We recently made submissions to two inquiries relating to the 2019–20 Victorian bushfires.
Our submissions to the and the recommend recognition of the importance of effective and co-ordinated legal assistance as part of disaster recovery, and emphasise the need for this to be adequately funded and resourced.
‘The evidence we’ve given to these inquiries highlights the crucial role of co-ordinated legal assistance to reduce the impact of disasters and support the recovery of affected people and communities,’ said Rowan McRae, Executive Director, Civil Justice, Access and Equity at Victoria Legal Aid and Disaster Legal Help Victoria spokesperson.
‘Our recent experience helping people impacted by the Victorian bushfires tells us that to prepare for future disasters, we need proper funding and resources for existing services to meet increased legal need, manage legal volunteers and ensure the legal sector is co-ordinated in its response.’
As with many disasters before, the legal assistance sector banded together after the recent bushfires to provide free legal help to people in need through Disaster Legal Help Victoria.

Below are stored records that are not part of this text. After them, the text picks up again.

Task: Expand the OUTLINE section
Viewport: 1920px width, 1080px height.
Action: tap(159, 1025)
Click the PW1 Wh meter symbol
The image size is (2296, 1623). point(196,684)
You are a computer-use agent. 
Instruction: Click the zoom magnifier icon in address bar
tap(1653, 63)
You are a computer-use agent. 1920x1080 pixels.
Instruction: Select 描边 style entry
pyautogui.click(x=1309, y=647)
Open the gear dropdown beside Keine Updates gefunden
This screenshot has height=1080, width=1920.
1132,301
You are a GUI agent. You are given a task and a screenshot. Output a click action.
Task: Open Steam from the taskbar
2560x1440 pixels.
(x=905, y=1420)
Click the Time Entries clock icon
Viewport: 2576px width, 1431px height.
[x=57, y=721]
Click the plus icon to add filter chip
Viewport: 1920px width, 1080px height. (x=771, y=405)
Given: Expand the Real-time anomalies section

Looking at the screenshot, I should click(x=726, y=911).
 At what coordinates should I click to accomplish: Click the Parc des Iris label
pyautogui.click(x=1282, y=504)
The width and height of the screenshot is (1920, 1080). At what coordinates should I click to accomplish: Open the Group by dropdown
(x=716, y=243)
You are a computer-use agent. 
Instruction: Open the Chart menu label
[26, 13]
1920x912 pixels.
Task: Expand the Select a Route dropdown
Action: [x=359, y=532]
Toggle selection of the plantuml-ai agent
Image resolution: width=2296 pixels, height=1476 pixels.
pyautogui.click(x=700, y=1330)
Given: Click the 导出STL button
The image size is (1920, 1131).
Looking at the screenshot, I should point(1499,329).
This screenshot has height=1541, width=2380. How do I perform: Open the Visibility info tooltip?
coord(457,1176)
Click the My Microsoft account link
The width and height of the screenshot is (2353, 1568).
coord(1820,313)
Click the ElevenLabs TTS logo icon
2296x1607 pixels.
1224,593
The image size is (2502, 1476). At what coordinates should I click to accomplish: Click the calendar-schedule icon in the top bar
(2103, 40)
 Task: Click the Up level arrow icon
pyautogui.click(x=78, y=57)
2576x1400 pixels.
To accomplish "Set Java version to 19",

As at 17 April 2020, Disaster Legal Help Victoria has, in response to the recent Victorian bushfires:
- participated in local networks to develop responses
- answered more than 125 calls to the centralised Disaster Legal Help phone line
- provided in-person legal information and advice to dozens of people through volunteer lawyers at bushfire recovery centres in Bairnsdale and Corryong and mobile recovery teams
- triaged and referred 16 clients to lawyers offering pro bono assistance
- through local and specialist community legal centres, provided legal assistance to more than 45 clients
- worked with non-legal services to build capacity to identify legal need.
We saw an outpouring of support from the Victorian legal profession following the bushfires, with hundreds of lawyers across the state volunteering their time and expertise to help those impacted.
‘Providing on-the-ground assistance would not have been possible without volunteer lawyers, including local lawyers and lawyers from across the state. We believe investing in the recruitment, training and management of volunteers is essential for Disaster Legal Help’s services to have the greatest impact in future,’ said Rowan.
‘We have also seen the value of co-ordination through Disaster Legal Help, ensuring legal services across the state are sharing information, making appropriate referrals and working together to ensure people receive free disaster legal assistance.
‘A range of legal problems can emerge after a disaster and if left unaddressed, they tend to lead to other social problems and can spiral out of control. It’s important that free, high-quality and co-ordinated legal assistance is available to help resolve these issues as they arise.’